TO DO
Count the lines in the records below that contain the string "green", with case taken into account. Give only the number.
○ ○ ○ ○ ○
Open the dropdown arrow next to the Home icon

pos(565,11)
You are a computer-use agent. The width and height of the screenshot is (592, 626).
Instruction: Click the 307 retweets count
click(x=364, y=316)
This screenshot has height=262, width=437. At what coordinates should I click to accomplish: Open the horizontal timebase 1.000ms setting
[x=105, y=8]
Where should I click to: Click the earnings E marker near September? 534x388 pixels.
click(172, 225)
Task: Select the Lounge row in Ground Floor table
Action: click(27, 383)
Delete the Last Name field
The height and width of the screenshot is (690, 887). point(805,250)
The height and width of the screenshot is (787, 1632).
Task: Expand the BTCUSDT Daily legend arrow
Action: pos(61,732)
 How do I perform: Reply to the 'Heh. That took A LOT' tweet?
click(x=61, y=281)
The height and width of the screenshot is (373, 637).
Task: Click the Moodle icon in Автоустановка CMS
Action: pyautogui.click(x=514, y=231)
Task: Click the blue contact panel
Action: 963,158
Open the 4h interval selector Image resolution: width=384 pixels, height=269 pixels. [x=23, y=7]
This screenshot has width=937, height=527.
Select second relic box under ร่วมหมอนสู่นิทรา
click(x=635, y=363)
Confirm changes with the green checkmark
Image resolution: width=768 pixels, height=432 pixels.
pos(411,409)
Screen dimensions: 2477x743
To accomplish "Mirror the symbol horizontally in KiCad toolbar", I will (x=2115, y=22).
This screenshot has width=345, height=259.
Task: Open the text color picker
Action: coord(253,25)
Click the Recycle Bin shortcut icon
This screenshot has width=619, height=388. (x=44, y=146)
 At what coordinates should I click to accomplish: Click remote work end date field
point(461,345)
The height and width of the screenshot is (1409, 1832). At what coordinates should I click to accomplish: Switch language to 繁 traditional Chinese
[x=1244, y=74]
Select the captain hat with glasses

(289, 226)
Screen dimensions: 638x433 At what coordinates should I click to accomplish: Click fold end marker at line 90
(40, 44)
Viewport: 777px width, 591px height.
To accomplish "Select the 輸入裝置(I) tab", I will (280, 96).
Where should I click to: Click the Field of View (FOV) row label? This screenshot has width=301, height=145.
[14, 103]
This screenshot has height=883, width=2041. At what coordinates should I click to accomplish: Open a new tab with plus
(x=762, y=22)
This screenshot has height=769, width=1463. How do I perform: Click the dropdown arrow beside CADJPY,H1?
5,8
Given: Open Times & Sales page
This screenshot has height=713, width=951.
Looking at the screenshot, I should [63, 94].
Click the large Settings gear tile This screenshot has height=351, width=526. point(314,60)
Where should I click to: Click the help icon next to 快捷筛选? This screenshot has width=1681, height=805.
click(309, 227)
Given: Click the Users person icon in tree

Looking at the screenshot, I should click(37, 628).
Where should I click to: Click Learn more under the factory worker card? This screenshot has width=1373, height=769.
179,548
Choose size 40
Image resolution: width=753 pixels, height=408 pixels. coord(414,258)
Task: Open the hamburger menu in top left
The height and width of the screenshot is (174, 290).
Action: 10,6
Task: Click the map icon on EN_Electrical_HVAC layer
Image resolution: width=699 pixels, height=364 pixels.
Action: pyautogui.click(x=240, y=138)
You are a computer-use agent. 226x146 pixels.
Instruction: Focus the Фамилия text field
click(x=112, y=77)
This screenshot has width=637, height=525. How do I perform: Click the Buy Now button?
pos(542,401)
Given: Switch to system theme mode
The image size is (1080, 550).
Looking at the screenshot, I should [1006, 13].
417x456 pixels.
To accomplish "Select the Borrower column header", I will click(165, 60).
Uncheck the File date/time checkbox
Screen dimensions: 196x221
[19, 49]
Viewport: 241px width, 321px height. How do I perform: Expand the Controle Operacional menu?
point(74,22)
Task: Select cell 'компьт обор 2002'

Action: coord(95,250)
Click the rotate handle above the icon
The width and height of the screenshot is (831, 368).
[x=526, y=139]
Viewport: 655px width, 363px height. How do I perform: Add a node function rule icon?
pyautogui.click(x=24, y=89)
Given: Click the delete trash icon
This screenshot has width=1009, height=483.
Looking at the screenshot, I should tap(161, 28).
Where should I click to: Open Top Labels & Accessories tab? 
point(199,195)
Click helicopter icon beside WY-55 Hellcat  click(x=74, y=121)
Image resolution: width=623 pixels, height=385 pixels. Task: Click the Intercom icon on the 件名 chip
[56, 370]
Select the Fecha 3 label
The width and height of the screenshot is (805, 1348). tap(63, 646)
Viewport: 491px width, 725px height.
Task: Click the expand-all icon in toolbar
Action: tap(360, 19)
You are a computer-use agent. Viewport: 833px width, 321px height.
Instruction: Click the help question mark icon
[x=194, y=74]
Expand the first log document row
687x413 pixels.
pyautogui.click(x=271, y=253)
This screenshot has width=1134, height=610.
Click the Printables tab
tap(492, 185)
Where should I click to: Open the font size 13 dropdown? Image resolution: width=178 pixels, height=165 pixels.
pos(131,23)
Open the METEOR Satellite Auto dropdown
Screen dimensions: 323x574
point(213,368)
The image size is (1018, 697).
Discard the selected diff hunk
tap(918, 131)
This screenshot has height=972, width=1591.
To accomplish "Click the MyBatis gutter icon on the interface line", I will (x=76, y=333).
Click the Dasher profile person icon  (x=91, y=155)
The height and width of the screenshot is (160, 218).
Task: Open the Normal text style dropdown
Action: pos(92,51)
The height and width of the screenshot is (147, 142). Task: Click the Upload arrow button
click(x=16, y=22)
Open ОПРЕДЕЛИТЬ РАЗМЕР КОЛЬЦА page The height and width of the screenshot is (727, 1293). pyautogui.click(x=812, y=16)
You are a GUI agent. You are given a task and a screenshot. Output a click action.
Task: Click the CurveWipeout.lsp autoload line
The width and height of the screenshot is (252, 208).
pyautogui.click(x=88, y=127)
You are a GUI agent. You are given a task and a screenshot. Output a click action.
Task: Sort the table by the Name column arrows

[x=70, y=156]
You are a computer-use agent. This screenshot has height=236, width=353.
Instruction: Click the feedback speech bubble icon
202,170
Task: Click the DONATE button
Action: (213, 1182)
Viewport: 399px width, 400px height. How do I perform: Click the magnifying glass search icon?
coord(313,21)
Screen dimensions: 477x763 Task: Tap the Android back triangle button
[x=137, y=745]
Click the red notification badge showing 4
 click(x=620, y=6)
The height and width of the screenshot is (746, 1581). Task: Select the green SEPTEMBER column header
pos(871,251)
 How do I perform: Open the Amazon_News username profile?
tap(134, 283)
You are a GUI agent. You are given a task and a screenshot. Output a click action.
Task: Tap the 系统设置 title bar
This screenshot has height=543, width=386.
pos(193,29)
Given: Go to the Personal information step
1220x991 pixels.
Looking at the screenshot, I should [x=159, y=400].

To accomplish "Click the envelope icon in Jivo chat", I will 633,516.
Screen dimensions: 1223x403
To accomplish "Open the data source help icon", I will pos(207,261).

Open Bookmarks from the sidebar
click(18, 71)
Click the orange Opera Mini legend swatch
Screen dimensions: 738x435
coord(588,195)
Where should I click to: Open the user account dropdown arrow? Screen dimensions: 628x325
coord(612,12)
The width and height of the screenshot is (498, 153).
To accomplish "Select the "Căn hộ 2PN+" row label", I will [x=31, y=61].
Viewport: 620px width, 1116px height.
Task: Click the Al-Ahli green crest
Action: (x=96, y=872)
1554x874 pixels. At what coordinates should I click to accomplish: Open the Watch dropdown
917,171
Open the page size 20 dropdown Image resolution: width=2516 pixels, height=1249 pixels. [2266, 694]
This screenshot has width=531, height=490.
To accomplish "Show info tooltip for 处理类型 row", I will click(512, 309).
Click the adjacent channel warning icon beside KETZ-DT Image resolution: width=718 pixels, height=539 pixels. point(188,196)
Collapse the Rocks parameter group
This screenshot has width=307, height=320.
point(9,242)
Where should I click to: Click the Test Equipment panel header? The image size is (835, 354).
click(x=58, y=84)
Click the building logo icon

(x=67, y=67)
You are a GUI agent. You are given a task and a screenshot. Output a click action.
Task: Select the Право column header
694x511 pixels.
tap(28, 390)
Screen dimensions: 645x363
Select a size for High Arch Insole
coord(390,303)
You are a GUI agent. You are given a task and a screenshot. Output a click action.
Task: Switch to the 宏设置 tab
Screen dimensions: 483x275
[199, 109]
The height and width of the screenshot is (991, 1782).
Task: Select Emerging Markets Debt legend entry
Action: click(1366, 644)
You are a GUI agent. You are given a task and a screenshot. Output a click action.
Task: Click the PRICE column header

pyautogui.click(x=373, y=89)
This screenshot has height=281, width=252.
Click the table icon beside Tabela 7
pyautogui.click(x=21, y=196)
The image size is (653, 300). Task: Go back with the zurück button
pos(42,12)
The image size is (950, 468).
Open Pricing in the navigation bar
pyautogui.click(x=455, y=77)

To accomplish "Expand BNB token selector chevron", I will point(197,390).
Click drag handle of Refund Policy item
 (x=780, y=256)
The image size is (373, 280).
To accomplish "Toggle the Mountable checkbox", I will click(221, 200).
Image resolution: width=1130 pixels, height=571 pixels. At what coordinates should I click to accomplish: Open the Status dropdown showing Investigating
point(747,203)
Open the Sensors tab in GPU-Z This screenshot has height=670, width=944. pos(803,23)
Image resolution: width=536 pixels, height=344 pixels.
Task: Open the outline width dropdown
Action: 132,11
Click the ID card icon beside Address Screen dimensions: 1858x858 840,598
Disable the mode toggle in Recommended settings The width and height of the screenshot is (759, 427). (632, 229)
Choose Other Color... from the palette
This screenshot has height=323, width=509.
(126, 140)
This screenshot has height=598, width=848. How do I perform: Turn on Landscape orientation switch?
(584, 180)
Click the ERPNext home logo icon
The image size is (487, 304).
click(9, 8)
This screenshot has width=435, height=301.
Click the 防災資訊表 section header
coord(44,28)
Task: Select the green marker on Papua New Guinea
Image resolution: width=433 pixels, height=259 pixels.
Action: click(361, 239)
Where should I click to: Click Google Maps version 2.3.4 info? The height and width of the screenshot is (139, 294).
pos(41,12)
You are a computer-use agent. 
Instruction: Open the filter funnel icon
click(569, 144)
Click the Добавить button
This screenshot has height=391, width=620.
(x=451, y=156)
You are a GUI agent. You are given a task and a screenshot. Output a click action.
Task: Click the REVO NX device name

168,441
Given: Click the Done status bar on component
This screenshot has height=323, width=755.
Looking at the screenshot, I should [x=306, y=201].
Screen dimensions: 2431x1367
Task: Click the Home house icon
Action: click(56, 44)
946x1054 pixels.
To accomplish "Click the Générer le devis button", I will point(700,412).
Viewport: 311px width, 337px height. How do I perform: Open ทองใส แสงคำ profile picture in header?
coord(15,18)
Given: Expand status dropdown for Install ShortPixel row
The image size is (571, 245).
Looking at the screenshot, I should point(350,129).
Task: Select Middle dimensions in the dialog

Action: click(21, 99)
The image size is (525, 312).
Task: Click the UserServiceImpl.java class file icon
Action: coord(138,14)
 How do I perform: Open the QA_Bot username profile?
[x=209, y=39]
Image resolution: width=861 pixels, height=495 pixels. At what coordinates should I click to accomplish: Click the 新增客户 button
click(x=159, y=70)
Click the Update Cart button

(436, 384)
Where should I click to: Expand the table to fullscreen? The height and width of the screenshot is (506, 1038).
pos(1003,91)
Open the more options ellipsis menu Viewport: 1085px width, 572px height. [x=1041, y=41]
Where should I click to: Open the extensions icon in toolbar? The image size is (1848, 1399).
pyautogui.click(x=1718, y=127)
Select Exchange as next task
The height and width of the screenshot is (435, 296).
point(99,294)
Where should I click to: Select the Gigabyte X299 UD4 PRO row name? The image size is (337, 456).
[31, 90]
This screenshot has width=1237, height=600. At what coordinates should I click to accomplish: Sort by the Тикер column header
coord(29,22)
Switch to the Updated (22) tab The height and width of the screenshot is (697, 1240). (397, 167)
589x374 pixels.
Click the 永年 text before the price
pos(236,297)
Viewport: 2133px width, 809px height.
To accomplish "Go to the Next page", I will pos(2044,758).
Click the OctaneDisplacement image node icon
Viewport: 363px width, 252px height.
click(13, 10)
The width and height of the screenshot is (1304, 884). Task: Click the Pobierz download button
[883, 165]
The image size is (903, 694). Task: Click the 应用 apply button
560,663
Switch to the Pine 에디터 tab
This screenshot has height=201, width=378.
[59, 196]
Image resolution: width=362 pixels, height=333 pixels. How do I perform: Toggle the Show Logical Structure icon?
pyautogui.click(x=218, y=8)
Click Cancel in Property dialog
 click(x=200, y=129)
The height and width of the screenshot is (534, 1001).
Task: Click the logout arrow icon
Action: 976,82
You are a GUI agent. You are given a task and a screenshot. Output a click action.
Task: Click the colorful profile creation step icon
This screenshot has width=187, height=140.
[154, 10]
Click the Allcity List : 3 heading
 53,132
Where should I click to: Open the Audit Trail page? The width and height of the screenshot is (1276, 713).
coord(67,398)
○ ○ ○ ○ ○
FINISHED TASK
4